Data items
▽
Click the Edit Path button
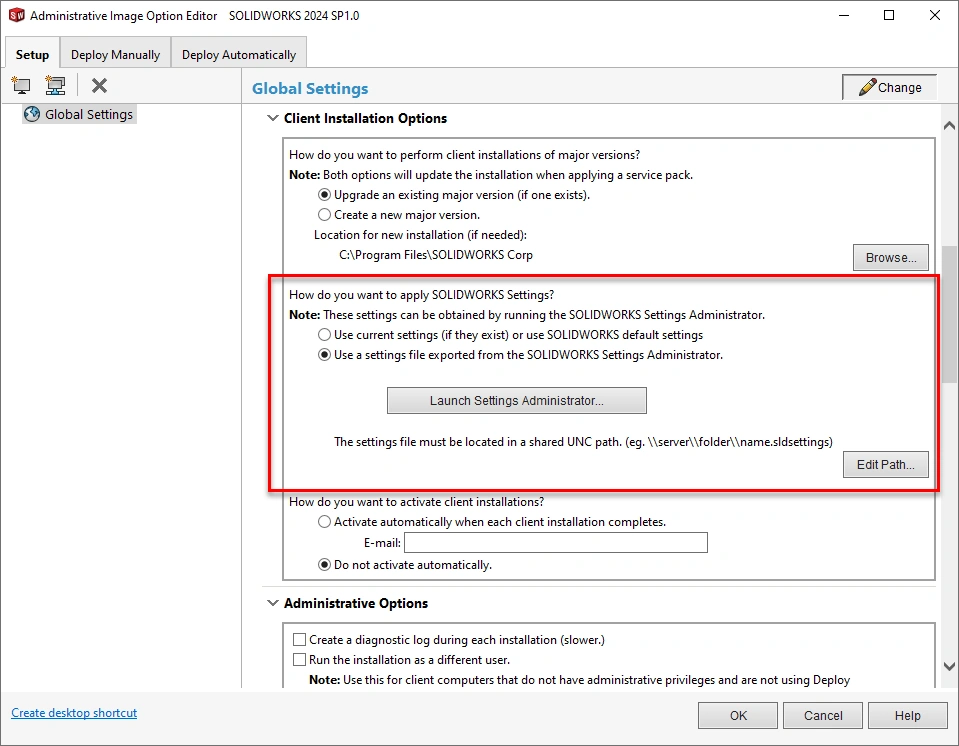Screen dimensions: 959x746 pyautogui.click(x=885, y=465)
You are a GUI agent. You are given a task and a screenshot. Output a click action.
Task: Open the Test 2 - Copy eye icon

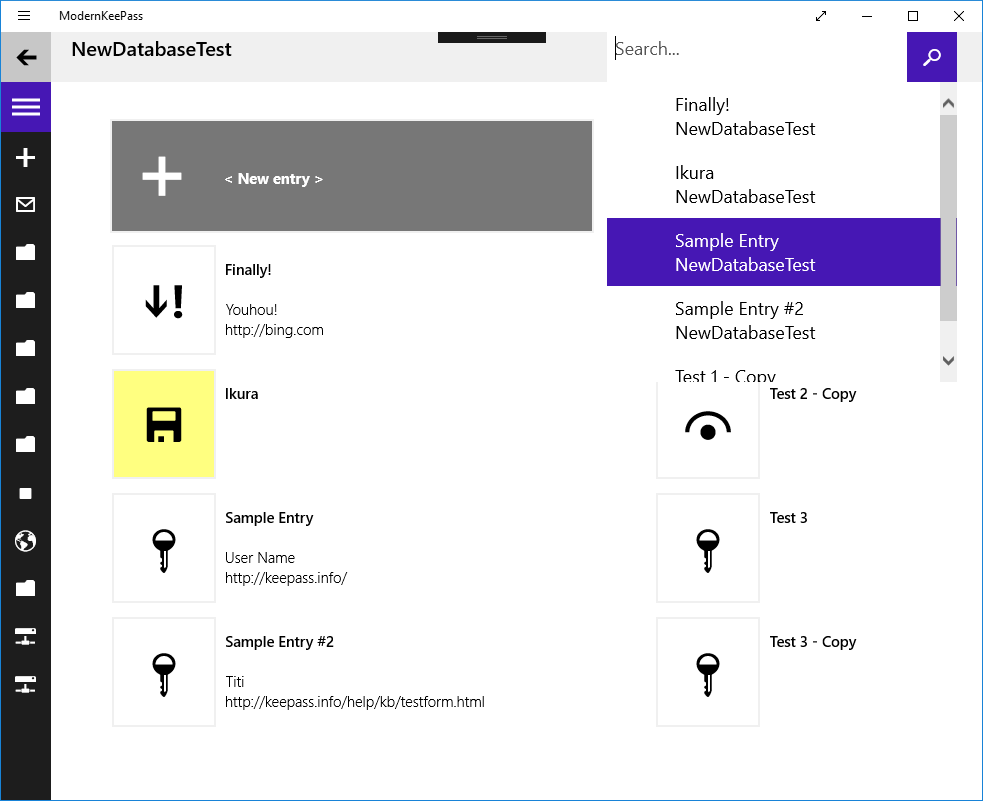click(708, 424)
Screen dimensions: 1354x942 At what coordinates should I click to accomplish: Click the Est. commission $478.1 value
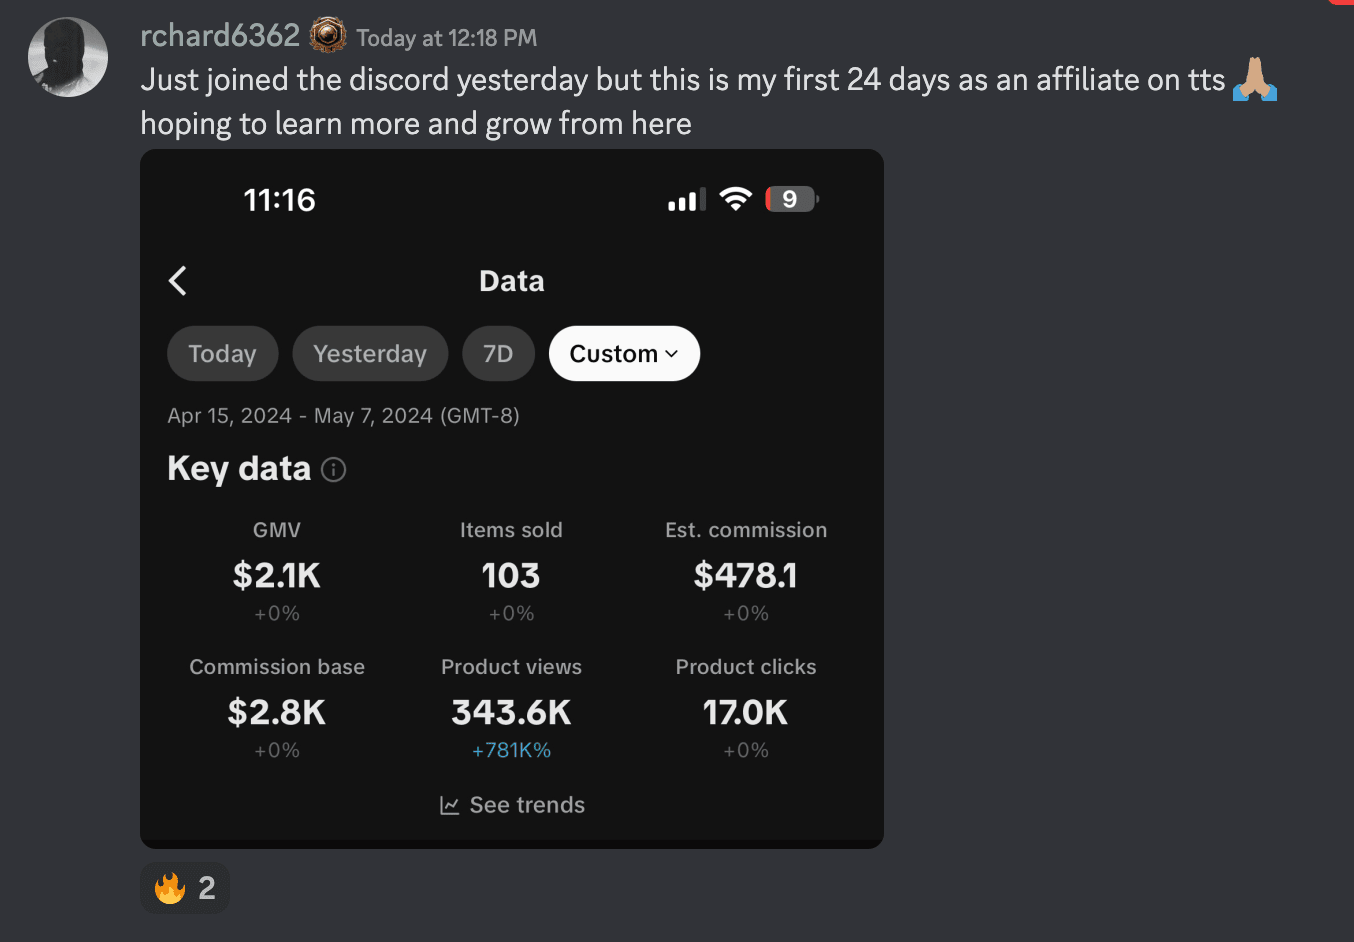[x=746, y=575]
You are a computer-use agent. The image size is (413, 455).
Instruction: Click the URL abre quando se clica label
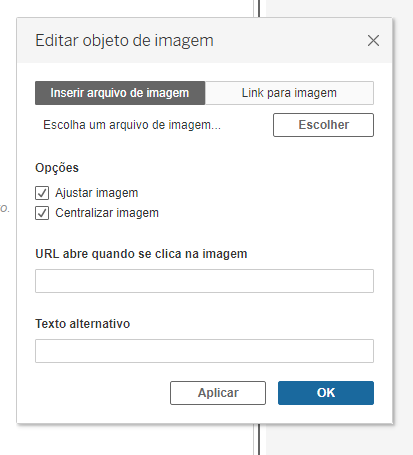tap(141, 254)
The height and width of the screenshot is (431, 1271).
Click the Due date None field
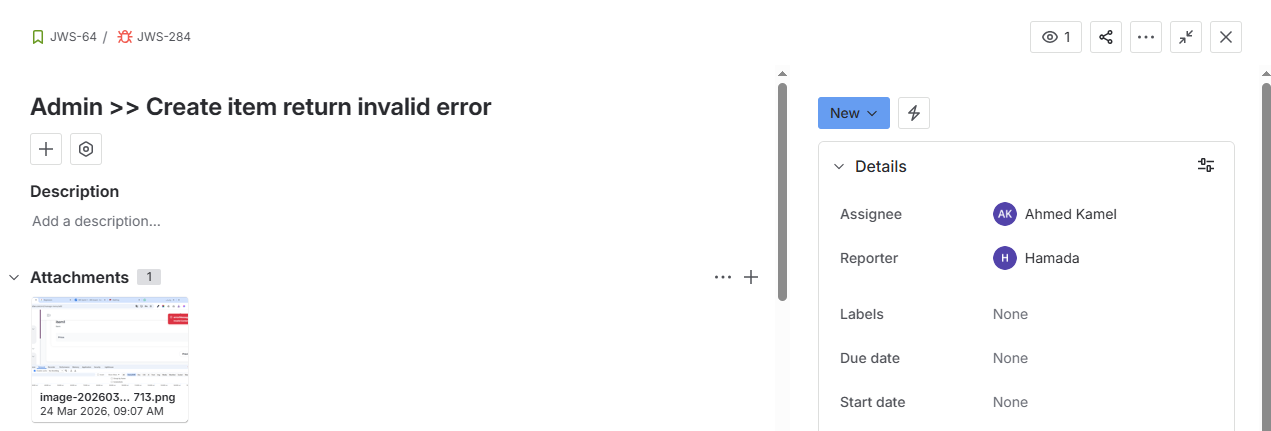[x=1010, y=358]
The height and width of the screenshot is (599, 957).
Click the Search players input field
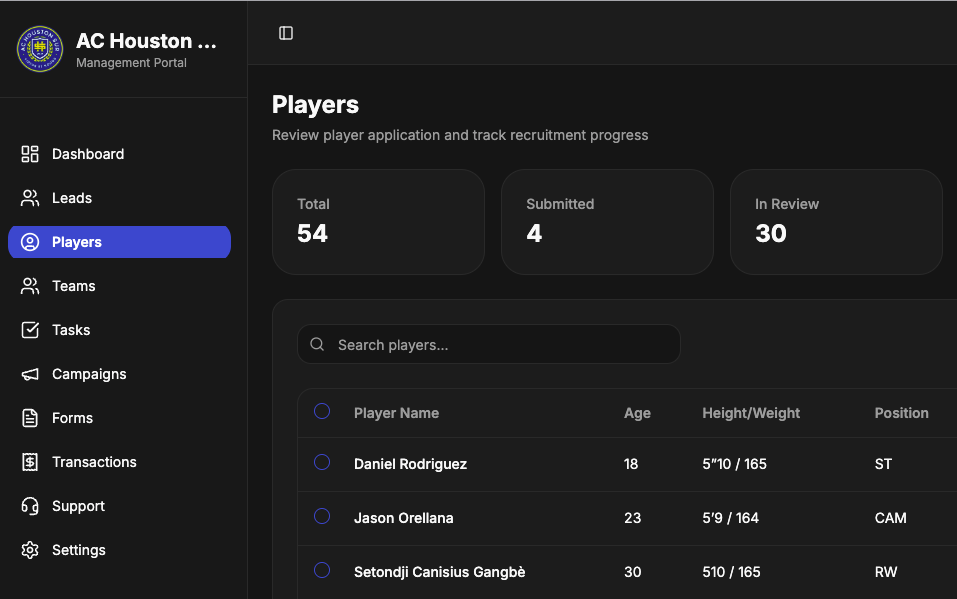click(x=488, y=343)
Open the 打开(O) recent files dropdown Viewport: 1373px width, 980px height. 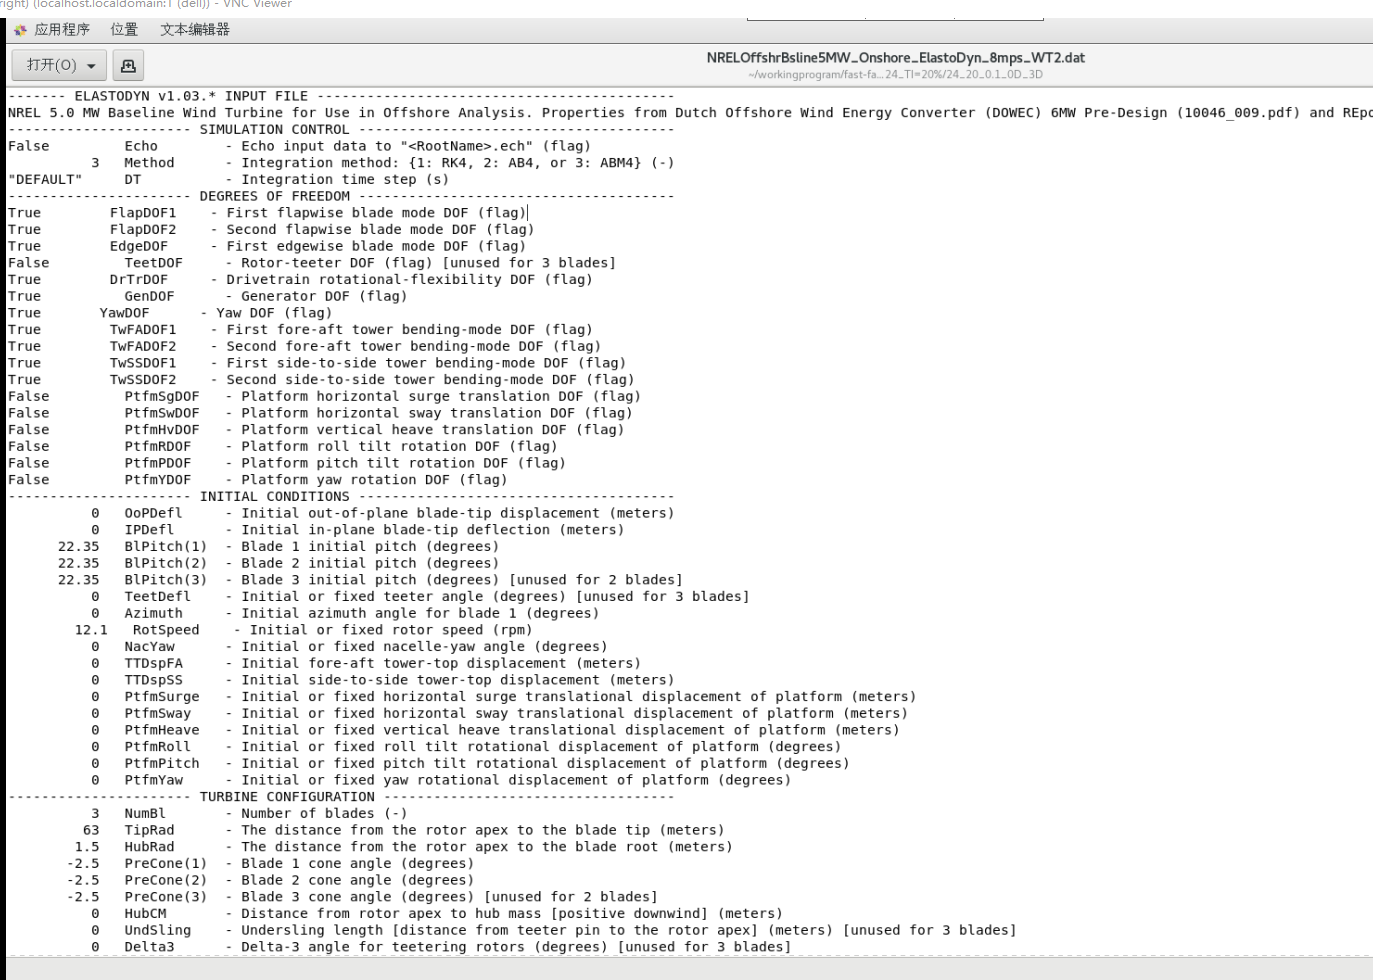click(91, 65)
△
WORK INSTRUCTIONS
What lines above hold the word "agent"? List them all.

EXPECTED ANSWER
You are a GUI agent. You are given a task and a screenshot. Output a click action.
You are a computer-use agent. The image size is (413, 455).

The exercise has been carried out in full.